WHAT THE EXERCISE ASKS:
Transcribe every record beneath, precisely as written.

▬▬▬▬▬▬

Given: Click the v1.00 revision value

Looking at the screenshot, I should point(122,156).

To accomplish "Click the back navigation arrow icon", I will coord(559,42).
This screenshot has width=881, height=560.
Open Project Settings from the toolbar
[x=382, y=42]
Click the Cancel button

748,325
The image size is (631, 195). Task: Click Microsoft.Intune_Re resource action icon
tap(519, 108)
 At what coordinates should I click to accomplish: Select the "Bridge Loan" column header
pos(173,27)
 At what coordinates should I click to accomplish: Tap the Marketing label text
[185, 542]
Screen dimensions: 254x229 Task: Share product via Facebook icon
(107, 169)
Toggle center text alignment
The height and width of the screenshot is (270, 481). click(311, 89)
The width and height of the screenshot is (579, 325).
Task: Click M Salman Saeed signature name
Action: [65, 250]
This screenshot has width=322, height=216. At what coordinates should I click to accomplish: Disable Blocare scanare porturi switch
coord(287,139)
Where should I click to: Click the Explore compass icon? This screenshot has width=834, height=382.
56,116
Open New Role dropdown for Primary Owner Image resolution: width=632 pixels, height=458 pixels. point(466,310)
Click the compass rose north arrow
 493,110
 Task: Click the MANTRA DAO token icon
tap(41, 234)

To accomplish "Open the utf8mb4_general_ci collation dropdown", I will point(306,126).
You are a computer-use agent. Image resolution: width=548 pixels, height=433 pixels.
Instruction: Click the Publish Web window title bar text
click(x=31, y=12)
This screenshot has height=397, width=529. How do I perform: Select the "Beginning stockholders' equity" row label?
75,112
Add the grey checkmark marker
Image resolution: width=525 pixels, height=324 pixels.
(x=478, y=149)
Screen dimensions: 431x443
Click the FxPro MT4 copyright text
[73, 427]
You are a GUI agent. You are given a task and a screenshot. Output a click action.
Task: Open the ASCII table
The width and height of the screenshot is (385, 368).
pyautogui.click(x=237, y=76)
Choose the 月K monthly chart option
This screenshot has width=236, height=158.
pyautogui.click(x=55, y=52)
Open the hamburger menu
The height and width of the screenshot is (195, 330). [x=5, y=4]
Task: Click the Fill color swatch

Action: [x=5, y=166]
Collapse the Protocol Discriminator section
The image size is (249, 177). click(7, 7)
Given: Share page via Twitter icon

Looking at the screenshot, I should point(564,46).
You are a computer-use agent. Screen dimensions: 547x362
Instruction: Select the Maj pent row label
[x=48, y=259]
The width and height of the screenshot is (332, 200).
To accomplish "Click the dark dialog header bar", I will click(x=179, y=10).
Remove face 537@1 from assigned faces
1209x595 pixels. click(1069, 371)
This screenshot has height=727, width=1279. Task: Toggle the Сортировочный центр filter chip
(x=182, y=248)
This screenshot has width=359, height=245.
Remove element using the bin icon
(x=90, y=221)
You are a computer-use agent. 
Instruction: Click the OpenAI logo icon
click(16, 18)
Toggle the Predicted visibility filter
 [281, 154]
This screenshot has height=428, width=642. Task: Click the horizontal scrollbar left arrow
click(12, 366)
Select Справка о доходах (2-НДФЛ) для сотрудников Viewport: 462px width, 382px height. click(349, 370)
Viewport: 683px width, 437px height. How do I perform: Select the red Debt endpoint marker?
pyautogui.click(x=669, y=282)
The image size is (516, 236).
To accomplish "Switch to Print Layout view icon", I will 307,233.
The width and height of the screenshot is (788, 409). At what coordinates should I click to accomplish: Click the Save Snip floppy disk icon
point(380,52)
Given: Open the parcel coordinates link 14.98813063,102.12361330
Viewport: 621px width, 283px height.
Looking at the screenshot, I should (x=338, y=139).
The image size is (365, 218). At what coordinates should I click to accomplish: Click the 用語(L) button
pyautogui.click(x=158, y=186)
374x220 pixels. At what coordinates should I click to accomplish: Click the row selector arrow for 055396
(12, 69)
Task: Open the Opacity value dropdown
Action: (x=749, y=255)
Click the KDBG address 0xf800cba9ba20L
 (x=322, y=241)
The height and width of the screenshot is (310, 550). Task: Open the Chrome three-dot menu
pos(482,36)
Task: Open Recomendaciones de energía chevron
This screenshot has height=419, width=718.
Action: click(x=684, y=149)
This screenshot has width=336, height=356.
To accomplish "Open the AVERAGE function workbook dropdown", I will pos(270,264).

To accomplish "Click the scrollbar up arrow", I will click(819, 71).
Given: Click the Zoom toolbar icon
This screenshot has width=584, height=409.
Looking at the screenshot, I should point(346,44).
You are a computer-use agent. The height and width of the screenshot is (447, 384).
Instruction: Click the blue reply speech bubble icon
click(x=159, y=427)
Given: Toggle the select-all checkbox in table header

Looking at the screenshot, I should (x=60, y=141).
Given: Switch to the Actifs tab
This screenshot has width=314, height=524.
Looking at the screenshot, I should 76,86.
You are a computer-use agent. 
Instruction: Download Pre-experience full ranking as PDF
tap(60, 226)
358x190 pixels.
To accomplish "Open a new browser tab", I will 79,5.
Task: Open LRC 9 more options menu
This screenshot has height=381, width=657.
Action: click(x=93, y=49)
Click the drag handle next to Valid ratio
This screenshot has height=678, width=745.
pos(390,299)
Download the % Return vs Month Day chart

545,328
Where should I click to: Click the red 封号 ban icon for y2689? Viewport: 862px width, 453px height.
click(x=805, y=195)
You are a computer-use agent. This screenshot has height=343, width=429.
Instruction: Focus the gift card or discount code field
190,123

▬▬▬▬▬▬

SOLUTION TO THE EXERCISE:
Given: Click the v1.00 revision value

Looking at the screenshot, I should point(122,156).

To accomplish "Click the back navigation arrow icon", I will coord(559,42).
This screenshot has width=881, height=560.
Open Project Settings from the toolbar
[x=382, y=42]
Click the Cancel button

748,325
The image size is (631, 195). Task: Click Microsoft.Intune_Re resource action icon
tap(519, 108)
 At what coordinates should I click to accomplish: Select the "Bridge Loan" column header
pos(173,27)
 At what coordinates should I click to accomplish: Tap the Marketing label text
[185, 542]
Screen dimensions: 254x229 Task: Share product via Facebook icon
(107, 169)
Toggle center text alignment
The height and width of the screenshot is (270, 481). click(311, 89)
The width and height of the screenshot is (579, 325).
Task: Click M Salman Saeed signature name
Action: [65, 250]
This screenshot has width=322, height=216. At what coordinates should I click to accomplish: Disable Blocare scanare porturi switch
coord(287,139)
Where should I click to: Click the Explore compass icon? This screenshot has width=834, height=382.
56,116
Open New Role dropdown for Primary Owner Image resolution: width=632 pixels, height=458 pixels. point(466,310)
Click the compass rose north arrow
 493,110
 Task: Click the MANTRA DAO token icon
tap(41, 234)

To accomplish "Open the utf8mb4_general_ci collation dropdown", I will point(306,126).
You are a computer-use agent. Image resolution: width=548 pixels, height=433 pixels.
Instruction: Click the Publish Web window title bar text
click(x=31, y=12)
This screenshot has height=397, width=529. How do I perform: Select the "Beginning stockholders' equity" row label?
75,112
Add the grey checkmark marker
Image resolution: width=525 pixels, height=324 pixels.
(x=478, y=149)
Screen dimensions: 431x443
Click the FxPro MT4 copyright text
[73, 427]
You are a GUI agent. You are given a task and a screenshot. Output a click action.
Task: Open the ASCII table
The width and height of the screenshot is (385, 368).
pyautogui.click(x=237, y=76)
Choose the 月K monthly chart option
This screenshot has width=236, height=158.
pyautogui.click(x=55, y=52)
Open the hamburger menu
The height and width of the screenshot is (195, 330). [x=5, y=4]
Task: Click the Fill color swatch

Action: [x=5, y=166]
Collapse the Protocol Discriminator section
The image size is (249, 177). click(7, 7)
Given: Share page via Twitter icon

Looking at the screenshot, I should point(564,46).
You are a computer-use agent. Screen dimensions: 547x362
Instruction: Select the Maj pent row label
[x=48, y=259]
The width and height of the screenshot is (332, 200).
To accomplish "Click the dark dialog header bar", I will click(x=179, y=10).
Remove face 537@1 from assigned faces
1209x595 pixels. click(1069, 371)
This screenshot has height=727, width=1279. Task: Toggle the Сортировочный центр filter chip
(x=182, y=248)
This screenshot has width=359, height=245.
Remove element using the bin icon
(x=90, y=221)
You are a computer-use agent. 
Instruction: Click the OpenAI logo icon
click(16, 18)
Toggle the Predicted visibility filter
 [281, 154]
This screenshot has height=428, width=642. Task: Click the horizontal scrollbar left arrow
click(12, 366)
Select Справка о доходах (2-НДФЛ) для сотрудников Viewport: 462px width, 382px height. click(349, 370)
Viewport: 683px width, 437px height. How do I perform: Select the red Debt endpoint marker?
pyautogui.click(x=669, y=282)
The image size is (516, 236).
To accomplish "Switch to Print Layout view icon", I will 307,233.
The width and height of the screenshot is (788, 409). At what coordinates should I click to accomplish: Click the Save Snip floppy disk icon
point(380,52)
Given: Open the parcel coordinates link 14.98813063,102.12361330
Viewport: 621px width, 283px height.
Looking at the screenshot, I should (x=338, y=139).
The image size is (365, 218). At what coordinates should I click to accomplish: Click the 用語(L) button
pyautogui.click(x=158, y=186)
374x220 pixels. At what coordinates should I click to accomplish: Click the row selector arrow for 055396
(12, 69)
Task: Open the Opacity value dropdown
Action: (x=749, y=255)
Click the KDBG address 0xf800cba9ba20L
 (x=322, y=241)
The height and width of the screenshot is (310, 550). Task: Open the Chrome three-dot menu
pos(482,36)
Task: Open Recomendaciones de energía chevron
This screenshot has height=419, width=718.
Action: click(x=684, y=149)
This screenshot has width=336, height=356.
To accomplish "Open the AVERAGE function workbook dropdown", I will pos(270,264).

To accomplish "Click the scrollbar up arrow", I will click(819, 71).
Given: Click the Zoom toolbar icon
This screenshot has width=584, height=409.
Looking at the screenshot, I should point(346,44).
You are a computer-use agent. The height and width of the screenshot is (447, 384).
Instruction: Click the blue reply speech bubble icon
click(x=159, y=427)
Given: Toggle the select-all checkbox in table header

Looking at the screenshot, I should (x=60, y=141).
Given: Switch to the Actifs tab
This screenshot has width=314, height=524.
Looking at the screenshot, I should 76,86.
You are a computer-use agent. 
Instruction: Download Pre-experience full ranking as PDF
tap(60, 226)
358x190 pixels.
To accomplish "Open a new browser tab", I will 79,5.
Task: Open LRC 9 more options menu
This screenshot has height=381, width=657.
Action: click(x=93, y=49)
Click the drag handle next to Valid ratio
This screenshot has height=678, width=745.
pos(390,299)
Download the % Return vs Month Day chart

545,328
Where should I click to: Click the red 封号 ban icon for y2689? Viewport: 862px width, 453px height.
click(x=805, y=195)
You are a computer-use agent. This screenshot has height=343, width=429.
Instruction: Focus the gift card or discount code field
190,123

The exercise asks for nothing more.